But that picture, _that picture_ was a reminder of happier times. More complicated times, when the weight of his lies had curled hot inside his belly, in a way similar to lead weights.

Tony nearly slammed his head against his desk, fingers tight around what little hair they managed to grasp on his head. The pain tingling across his scalp was very welcomed, though the ruffled look he was sure would follow _wasn’t_.

She had loved that look in the mornings when he woke up beside her to her trailing fingers and gentle stares.

 _“You snore, Tony,”_ she had laughed the first (second, third) time he had stayed.

 _“DiNardos do not snore,”_ had been Tony’s sleepy response.
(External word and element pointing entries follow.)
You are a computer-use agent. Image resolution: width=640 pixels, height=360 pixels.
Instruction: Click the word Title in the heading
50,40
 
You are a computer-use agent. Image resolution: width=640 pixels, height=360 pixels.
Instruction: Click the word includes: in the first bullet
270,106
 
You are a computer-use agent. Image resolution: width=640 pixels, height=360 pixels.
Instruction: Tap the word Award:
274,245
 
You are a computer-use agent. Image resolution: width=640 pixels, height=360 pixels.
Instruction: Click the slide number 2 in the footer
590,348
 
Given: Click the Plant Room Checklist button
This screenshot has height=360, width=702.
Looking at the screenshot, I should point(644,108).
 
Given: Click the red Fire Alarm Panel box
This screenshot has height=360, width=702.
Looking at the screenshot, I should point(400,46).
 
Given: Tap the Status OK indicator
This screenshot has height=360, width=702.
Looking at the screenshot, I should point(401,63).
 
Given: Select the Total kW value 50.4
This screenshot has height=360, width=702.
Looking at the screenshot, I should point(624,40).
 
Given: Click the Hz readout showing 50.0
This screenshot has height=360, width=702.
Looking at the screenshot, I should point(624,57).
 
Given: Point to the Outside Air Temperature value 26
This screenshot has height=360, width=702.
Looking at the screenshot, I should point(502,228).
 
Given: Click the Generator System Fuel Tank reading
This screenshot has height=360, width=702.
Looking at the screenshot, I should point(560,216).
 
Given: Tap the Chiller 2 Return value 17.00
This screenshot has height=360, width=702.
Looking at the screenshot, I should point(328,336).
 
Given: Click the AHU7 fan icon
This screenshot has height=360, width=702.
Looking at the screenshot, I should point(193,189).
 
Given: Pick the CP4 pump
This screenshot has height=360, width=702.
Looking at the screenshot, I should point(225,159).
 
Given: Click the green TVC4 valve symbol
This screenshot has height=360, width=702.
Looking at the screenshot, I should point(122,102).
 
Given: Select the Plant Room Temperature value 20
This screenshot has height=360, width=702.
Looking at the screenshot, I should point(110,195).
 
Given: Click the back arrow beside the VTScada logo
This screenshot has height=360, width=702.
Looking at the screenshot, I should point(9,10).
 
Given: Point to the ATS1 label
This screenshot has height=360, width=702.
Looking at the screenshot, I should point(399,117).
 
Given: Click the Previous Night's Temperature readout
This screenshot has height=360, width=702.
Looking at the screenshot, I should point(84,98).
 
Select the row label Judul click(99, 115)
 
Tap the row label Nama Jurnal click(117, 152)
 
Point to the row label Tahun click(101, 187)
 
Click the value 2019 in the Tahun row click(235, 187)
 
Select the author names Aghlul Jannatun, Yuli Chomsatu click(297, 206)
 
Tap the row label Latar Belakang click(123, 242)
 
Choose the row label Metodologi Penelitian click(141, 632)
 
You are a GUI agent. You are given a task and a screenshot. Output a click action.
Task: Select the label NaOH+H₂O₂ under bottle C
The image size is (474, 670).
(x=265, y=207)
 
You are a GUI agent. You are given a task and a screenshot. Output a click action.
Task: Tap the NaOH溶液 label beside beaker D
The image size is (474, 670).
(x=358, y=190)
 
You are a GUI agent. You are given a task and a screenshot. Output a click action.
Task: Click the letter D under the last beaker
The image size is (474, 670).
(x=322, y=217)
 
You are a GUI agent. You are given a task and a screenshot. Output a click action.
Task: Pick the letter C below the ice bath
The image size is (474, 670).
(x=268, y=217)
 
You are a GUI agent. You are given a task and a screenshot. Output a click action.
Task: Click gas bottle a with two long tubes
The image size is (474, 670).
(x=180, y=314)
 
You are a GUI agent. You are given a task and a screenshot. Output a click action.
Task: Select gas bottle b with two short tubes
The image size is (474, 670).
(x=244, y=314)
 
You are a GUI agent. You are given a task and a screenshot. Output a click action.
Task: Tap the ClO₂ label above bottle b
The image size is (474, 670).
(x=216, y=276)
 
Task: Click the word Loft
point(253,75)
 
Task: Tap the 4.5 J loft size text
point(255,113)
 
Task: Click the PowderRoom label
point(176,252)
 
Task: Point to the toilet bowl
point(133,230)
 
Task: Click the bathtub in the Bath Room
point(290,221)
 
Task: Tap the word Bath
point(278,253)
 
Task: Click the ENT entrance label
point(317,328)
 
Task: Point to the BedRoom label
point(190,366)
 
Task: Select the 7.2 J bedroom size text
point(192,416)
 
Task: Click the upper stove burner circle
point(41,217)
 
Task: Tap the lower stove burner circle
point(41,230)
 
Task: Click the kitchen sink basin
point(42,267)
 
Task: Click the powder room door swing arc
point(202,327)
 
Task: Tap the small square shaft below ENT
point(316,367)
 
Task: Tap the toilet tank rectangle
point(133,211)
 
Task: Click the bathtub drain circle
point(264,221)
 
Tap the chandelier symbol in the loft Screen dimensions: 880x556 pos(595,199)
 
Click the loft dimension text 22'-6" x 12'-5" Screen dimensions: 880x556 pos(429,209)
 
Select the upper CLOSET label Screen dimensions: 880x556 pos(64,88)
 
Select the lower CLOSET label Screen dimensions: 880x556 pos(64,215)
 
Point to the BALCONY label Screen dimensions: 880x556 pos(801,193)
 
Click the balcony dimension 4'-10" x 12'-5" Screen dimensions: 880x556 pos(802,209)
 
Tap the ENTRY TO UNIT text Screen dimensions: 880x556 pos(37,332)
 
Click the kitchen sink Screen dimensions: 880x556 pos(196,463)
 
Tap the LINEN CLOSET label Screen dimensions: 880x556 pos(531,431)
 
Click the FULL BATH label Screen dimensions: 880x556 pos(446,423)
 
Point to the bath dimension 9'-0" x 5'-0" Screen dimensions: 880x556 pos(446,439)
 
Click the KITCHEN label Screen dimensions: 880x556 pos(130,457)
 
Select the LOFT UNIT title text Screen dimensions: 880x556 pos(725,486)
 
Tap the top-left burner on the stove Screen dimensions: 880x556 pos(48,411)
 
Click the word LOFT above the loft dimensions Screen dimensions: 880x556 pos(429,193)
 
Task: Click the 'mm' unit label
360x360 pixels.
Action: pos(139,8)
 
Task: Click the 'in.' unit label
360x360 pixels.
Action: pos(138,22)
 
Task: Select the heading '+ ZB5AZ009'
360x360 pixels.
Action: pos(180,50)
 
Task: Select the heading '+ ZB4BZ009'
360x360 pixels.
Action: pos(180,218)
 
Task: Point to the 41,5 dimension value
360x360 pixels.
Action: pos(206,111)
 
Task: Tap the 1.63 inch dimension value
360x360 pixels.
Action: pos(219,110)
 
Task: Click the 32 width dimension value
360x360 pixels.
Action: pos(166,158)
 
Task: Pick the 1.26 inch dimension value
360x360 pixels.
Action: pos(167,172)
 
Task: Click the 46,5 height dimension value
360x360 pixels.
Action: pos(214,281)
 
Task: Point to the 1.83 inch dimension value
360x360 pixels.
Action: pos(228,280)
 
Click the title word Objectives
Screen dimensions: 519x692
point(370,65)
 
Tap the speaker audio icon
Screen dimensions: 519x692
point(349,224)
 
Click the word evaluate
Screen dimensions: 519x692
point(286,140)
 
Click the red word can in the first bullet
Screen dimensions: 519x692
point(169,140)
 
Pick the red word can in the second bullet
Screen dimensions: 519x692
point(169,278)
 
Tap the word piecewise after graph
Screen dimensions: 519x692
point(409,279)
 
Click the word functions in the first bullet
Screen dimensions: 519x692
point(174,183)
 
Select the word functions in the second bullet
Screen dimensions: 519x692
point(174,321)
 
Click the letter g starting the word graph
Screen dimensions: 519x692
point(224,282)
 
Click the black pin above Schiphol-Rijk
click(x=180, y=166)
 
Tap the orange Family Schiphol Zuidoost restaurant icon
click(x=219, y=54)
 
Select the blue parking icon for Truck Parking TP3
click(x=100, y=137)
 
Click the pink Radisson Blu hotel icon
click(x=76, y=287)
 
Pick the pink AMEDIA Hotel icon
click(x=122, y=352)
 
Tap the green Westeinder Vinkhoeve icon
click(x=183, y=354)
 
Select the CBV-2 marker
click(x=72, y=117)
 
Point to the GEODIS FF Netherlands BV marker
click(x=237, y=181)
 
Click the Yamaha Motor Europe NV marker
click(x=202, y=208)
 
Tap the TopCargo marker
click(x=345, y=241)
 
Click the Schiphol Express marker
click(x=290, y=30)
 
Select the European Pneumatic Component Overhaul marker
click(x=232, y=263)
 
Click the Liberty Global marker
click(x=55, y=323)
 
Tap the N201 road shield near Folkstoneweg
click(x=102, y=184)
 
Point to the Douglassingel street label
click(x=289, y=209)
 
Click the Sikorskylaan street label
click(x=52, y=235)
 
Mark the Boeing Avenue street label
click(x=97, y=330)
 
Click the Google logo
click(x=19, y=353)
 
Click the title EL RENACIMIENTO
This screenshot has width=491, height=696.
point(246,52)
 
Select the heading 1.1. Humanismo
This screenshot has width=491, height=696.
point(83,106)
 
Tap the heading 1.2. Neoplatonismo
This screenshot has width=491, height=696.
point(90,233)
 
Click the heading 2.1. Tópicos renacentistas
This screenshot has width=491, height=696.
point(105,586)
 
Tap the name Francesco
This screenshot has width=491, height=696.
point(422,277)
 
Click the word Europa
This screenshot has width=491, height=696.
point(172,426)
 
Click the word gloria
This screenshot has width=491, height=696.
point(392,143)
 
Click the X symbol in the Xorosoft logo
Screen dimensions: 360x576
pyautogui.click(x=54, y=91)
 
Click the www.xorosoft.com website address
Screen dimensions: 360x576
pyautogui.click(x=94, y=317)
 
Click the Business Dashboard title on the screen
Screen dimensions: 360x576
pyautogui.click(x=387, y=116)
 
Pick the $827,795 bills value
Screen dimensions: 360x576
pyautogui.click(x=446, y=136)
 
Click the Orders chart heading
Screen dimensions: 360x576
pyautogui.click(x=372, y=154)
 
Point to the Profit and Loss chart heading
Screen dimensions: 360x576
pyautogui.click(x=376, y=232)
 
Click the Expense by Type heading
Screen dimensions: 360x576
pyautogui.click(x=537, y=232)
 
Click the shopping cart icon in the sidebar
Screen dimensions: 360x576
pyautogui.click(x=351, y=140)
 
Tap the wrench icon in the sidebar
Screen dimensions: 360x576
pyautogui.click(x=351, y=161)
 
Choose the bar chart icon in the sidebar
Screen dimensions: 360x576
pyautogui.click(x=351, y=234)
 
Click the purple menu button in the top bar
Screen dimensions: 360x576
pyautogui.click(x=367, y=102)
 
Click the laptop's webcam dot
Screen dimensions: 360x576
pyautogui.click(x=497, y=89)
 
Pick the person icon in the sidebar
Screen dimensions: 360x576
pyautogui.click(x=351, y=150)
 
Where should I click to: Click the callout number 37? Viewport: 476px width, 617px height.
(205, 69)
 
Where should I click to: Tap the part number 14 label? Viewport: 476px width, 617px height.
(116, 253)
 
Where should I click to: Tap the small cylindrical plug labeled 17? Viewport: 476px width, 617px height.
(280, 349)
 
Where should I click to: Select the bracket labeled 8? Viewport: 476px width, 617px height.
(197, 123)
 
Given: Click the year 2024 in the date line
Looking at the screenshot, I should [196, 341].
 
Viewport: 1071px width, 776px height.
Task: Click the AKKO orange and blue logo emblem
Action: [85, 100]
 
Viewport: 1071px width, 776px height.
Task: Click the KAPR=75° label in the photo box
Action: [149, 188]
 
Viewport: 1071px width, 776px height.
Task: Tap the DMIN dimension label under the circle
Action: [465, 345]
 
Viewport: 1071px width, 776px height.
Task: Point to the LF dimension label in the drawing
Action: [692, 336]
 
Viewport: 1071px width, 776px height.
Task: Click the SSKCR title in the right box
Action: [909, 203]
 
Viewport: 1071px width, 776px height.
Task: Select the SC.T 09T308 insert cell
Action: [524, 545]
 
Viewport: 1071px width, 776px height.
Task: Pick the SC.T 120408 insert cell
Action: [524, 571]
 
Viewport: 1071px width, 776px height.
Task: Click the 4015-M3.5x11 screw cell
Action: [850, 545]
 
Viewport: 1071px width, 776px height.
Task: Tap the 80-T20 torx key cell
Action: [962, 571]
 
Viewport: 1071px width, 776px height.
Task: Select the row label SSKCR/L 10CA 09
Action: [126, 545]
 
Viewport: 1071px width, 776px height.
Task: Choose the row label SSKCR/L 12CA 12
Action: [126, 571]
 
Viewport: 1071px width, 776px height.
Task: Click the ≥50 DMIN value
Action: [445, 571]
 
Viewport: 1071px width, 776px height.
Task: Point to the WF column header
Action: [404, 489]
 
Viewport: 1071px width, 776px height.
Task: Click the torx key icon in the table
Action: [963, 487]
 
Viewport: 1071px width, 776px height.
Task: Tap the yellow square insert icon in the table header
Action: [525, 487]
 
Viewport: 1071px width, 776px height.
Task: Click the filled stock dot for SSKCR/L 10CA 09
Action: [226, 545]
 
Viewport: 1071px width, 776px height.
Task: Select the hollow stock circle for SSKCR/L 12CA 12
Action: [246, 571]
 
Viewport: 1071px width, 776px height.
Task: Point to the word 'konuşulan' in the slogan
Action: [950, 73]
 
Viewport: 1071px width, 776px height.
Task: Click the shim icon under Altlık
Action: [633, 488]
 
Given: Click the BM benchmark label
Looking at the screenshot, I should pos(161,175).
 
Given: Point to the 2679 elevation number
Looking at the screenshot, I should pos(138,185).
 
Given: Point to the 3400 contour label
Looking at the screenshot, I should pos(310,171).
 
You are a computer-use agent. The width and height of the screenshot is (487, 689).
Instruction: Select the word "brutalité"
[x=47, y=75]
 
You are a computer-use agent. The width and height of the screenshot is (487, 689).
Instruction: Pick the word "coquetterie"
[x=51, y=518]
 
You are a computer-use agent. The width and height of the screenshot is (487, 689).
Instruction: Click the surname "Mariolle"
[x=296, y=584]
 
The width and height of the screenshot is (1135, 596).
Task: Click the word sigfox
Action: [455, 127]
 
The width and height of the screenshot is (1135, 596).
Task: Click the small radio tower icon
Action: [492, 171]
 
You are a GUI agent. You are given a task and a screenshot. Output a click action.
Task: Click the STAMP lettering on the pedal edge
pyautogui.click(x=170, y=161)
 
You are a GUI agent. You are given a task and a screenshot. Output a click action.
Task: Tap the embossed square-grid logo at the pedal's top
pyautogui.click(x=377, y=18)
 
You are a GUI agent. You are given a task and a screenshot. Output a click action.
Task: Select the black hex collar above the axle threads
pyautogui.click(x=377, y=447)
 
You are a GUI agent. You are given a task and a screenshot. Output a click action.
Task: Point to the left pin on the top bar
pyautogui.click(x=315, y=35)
He had even managed the amused smile that came easily to him after having honed it during his adolescence, following his father’s footsteps rather unwillingly.

Jeanne’s eyes had glinted under the early morning sun that trickled into the room through the curtains. Whether it was that or her ginger touch on his shoulder that made him shudder pleasantly, Tony still wasn’t sure.

 _“Maybe not all of them,”_ she had said, her warm lips brushing against his cheek, _“just you, Tony.”_

 _“You’re a real charmer, Jeanne,”_ he had laughed, the sound muffled when Jeanne kissed him.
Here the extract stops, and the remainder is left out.